* _WHAT YOU SHOULD DO_
Retype every line of the data below, starting with the first and ending with the line that contains "Task: Click the Vulnerabilities", but leave out the pictures.

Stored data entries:
....
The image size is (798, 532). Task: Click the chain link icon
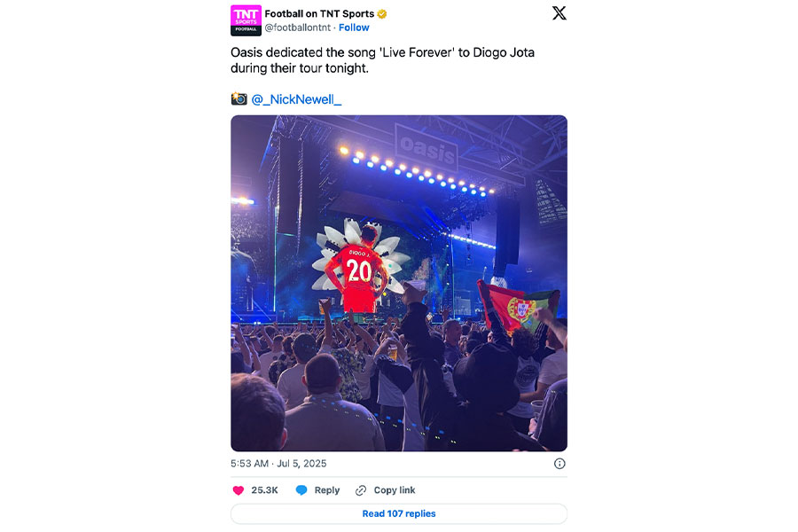click(361, 490)
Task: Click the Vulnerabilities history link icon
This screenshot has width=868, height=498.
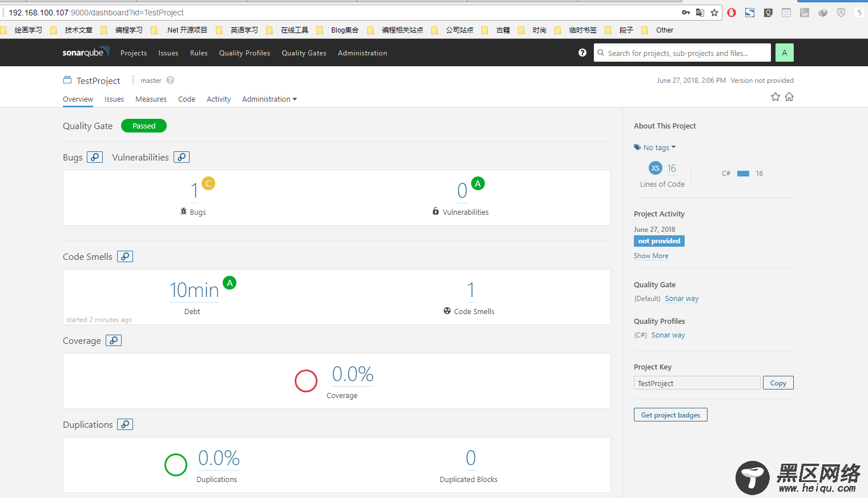Action: (x=182, y=157)
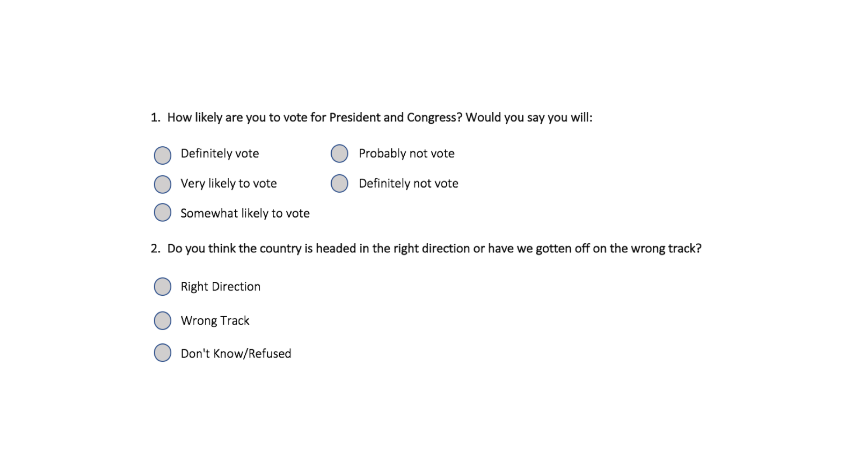Click the "Definitely vote" label text
The width and height of the screenshot is (868, 457).
pos(220,154)
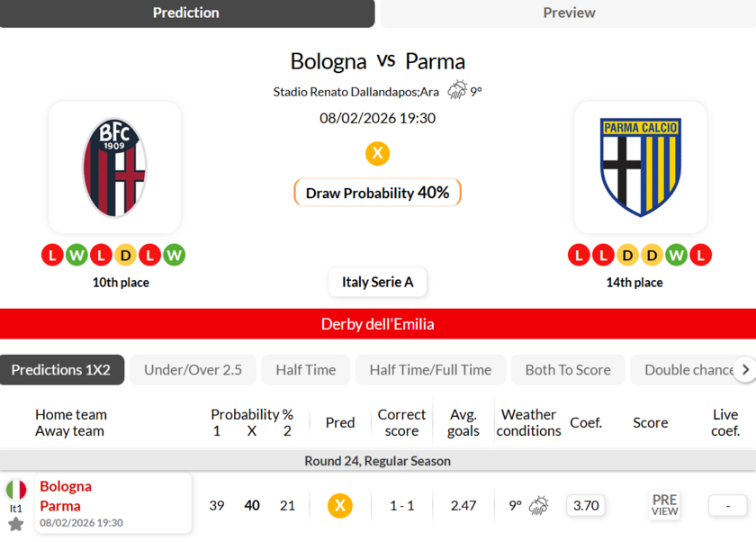Click the orange X pred icon in table row
This screenshot has width=756, height=542.
(x=339, y=505)
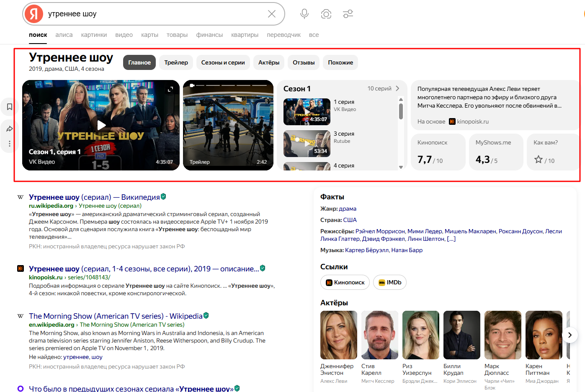Click the bookmark icon in sidebar

(10, 107)
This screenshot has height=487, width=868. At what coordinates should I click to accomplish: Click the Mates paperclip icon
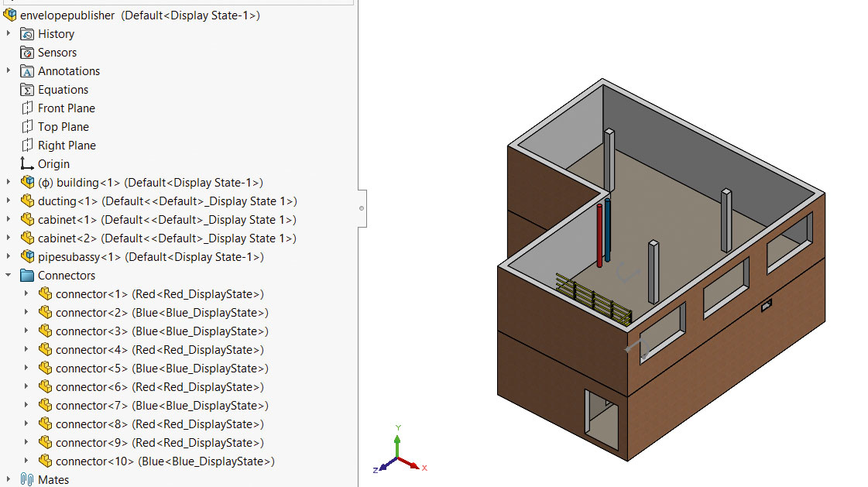click(27, 480)
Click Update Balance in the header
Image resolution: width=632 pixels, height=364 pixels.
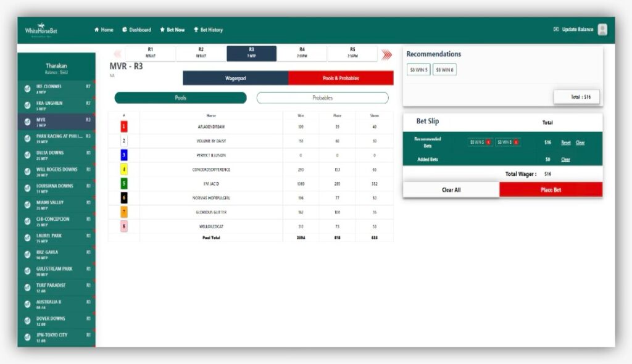pyautogui.click(x=573, y=30)
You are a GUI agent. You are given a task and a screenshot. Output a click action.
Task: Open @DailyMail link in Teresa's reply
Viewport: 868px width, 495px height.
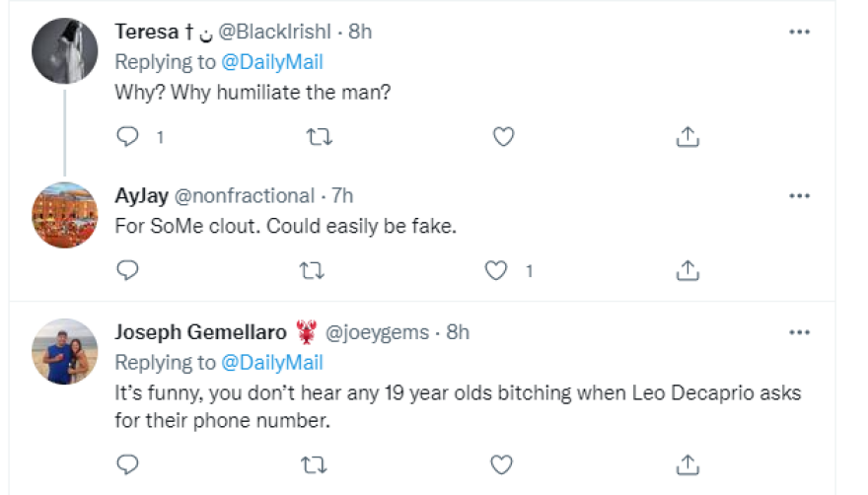pos(273,62)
....
* _ANSWER SPACE_
The image size is (798, 532). Task: Click the chain link icon
click(361, 490)
Task: Click the Vulnerabilities history link icon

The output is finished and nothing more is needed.